● Passage provided
Another setback for Roy was that the Fifth Plenum stipulated that there should be very close contact between the sections of the Comintern in the Imperialist countries with the colonies of those countries’. That, effectively, meant that the Communist Party of Great Britain (CPGB) will have a say and participate fully in the affairs of the Indian Communist Party. The CPGB would in effect be a sort of natural-guardian of the CPI providing advice, guidance and support.

That would go to undermine Roy’s authority and influence in India.

Following the clearance from the Fifth Plenum , Percy E Glading , a reprehensive of the  CPGB toured India during January – April 1925 , and reported back saying ‘ no Indian Communist groups existed at all’.

This really put Roy on the mat.

**

Evelyn, stationed in Paris and aided by a small group of Indians (GAK Gulani, Md. Sipassi and few others) ,  was engaged in publishing The Vanguard ( which changed its name to Masses of  India on 1 January 1925) . Her efforts to secure from French Government reversal of Roy’s expulsion did not succeed.

After the Fifth Plenum, Roy, unable to return to France, slipped into Berlin, by the spring of 1925.

**

Now, too many overseas leftist groups were trying to direct the Indian communist movement – Roy from Berlin; the   Colonial Committee of the CPGB from Britain; and Chattopadyaya and his associates from Europe. There was also group of twelve Indian leftist students mostly in London calling themselves the India Bureau; and , they got busy with the Indian affairs. Shapurji Saklatvala who had been elected to the British Parliament  in 1922  was  working with CPGB and the Indian Bureau.  In addition, there was in France  the Comite’ Pro-Hindou, a group headed by  Henri Barbusse  which  did propaganda work in favor of Indian Independence. Evelyn Trent, who was in France, was guiding the activities of the Comite’ Pro-Hindou.

● Required actions
A. In the passage on Roy and the Comintern, turn the paragraph beginning "Now, too many overseas leftist groups" into a short list that keeps its main facts.
B. Carry on the passage on Roy and the Comintern from its final sentence, in the same style.

● Dataset section
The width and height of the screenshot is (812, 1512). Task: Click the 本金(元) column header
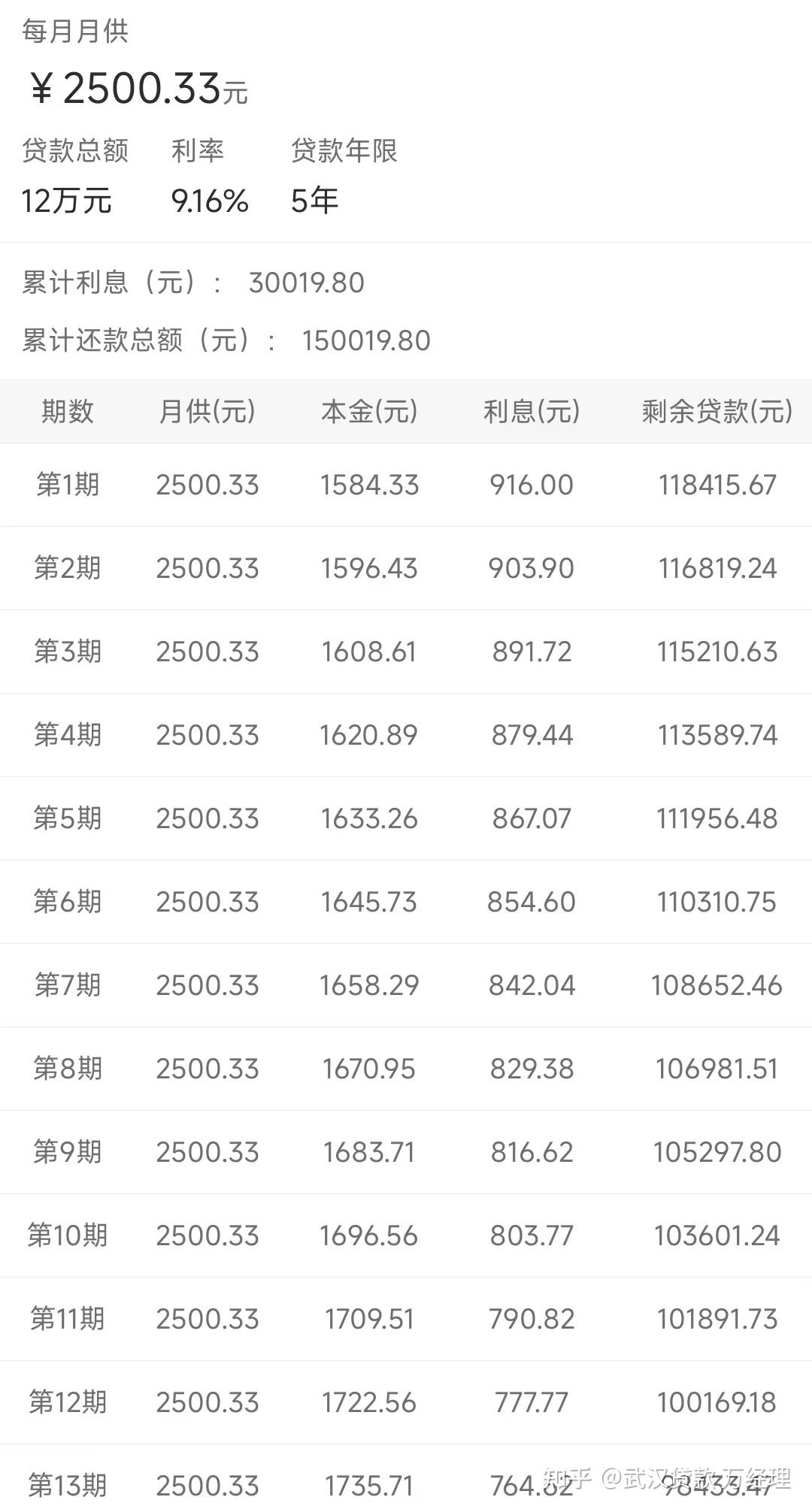[x=368, y=410]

● In response
A.
Overseas groups trying to direct the Indian communist movement:
- Roy, from Berlin
- The Colonial Committee of the CPGB, from Britain
- Chattopadyaya and his associates, from Europe
- The India Bureau, a group of twelve Indian leftist students, mostly in London
- Shapurji Saklatvala, elected to the British Parliament in 1922, who worked with the CPGB and the India Bureau
- The Comite' Pro-Hindou in France, headed by Henri Barbusse, which did propaganda work for Indian Independence and was guided by Evelyn Trent

B.
There were competitions within India and in Europe over gaining control of the India-cantered Communist movement in particular, as also the national movement.

With so many disjointed groups working at cross-purposes, confusion and conflict was bound to be there.

In order to clear the confusion resulting from multiplicity of Communist agencies , all of which interested in the Indian movement , the CPGB invited  about twenty-five leading  party workers active in Europe ( including Roy, Evelyn,  Percy  Glading , Clemens Dutta and others) for a meeting ( named as Oriental Conference)  organized at Amsterdam on 11th and 12th July 1925. As expected, it turned out to be an ugly affair.  Roy, who had previously complained about neglect of CPGB, now accused it of excessive and needless interference with Indian affairs of the Communist Party.  Robinson of CPGB shot back saying that the Fifth Plenum had authorized CPGB to take control of the work conducted in India, a British colony; and participate fully in the Indian affairs. Roy challenged Robinson’s assertion and screamed it was ‘imperialism at its worst’

Roy also challenged Glading’s report to the CPGB which had said that ‘no Indian Communist groups existed at all’.  Roy rejected Glading’s findings; and asserted that he had documentary evidence to prove the existence and working of the Indian Communist groups. If Glading could not spot them, while he was in India, it was because the Indian Communist groups were too well camouflaged; and also because groups were not sure whether they could trust Glading and reveal themselves to him.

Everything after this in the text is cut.